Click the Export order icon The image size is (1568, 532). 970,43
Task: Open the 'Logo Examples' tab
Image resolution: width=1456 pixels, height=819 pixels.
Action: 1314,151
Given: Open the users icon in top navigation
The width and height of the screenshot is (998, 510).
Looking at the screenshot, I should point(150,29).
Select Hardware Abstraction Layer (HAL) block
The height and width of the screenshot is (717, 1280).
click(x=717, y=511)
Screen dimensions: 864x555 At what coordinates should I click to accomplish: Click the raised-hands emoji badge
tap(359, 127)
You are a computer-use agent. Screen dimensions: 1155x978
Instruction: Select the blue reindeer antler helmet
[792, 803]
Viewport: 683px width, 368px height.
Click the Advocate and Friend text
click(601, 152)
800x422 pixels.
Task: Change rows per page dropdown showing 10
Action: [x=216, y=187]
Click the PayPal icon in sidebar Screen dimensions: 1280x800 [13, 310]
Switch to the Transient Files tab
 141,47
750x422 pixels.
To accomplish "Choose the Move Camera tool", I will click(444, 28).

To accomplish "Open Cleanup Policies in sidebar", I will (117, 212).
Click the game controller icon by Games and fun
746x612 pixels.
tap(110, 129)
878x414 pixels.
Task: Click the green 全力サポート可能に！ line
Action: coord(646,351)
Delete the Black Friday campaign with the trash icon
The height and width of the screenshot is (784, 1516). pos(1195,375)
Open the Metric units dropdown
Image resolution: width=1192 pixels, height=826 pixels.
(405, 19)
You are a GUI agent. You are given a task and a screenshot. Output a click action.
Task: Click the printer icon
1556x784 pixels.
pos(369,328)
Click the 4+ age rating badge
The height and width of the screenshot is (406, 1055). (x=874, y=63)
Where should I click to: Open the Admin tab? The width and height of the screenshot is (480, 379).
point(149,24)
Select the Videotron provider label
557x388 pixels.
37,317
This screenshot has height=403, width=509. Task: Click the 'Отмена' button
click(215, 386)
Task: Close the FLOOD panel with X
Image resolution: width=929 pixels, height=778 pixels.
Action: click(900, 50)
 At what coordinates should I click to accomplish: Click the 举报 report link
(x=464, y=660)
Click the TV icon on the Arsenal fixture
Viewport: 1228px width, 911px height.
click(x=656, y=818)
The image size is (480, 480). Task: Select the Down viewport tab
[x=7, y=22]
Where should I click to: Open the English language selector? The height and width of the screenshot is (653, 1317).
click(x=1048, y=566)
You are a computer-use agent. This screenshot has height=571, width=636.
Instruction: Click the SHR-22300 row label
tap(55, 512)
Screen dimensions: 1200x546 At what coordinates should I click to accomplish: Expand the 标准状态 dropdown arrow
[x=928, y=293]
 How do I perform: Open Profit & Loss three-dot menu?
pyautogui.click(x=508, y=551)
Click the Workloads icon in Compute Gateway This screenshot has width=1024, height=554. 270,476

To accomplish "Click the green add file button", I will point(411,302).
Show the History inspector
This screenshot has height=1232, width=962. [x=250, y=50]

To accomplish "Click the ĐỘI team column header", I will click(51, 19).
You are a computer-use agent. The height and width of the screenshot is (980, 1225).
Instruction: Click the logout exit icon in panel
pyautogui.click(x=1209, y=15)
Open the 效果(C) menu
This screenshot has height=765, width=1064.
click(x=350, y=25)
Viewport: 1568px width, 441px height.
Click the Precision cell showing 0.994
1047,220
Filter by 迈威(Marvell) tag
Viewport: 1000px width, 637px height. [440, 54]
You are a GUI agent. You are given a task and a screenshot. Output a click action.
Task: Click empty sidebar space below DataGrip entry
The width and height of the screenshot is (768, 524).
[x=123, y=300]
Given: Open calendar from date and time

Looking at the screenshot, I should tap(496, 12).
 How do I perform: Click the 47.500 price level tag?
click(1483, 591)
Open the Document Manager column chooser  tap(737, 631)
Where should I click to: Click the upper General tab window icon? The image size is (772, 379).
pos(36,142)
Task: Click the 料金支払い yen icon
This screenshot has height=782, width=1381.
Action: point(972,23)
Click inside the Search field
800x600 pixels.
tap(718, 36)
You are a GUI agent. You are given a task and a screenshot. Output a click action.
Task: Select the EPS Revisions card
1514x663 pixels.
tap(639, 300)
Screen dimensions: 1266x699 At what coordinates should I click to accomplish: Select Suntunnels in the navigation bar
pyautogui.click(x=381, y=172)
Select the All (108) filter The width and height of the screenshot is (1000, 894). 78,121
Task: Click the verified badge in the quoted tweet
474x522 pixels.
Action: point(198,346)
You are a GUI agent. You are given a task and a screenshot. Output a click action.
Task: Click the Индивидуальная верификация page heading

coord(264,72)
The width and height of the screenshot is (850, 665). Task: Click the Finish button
══════════════════════════════
HOW TO COMPLETE THIS TASK = Give back, exactly as written, the stretch from the line with "This screenshot has height=782, width=1381." through the line with "Task: Click the verified", and no other lines from the records above.

YOUR SOLUTION =
This screenshot has height=782, width=1381.
Action: point(972,23)
Click inside the Search field
800x600 pixels.
tap(718, 36)
You are a GUI agent. You are given a task and a screenshot. Output a click action.
Task: Select the EPS Revisions card
1514x663 pixels.
tap(639, 300)
Screen dimensions: 1266x699 At what coordinates should I click to accomplish: Select Suntunnels in the navigation bar
pyautogui.click(x=381, y=172)
Select the All (108) filter The width and height of the screenshot is (1000, 894). 78,121
Task: Click the verified badge in the quoted tweet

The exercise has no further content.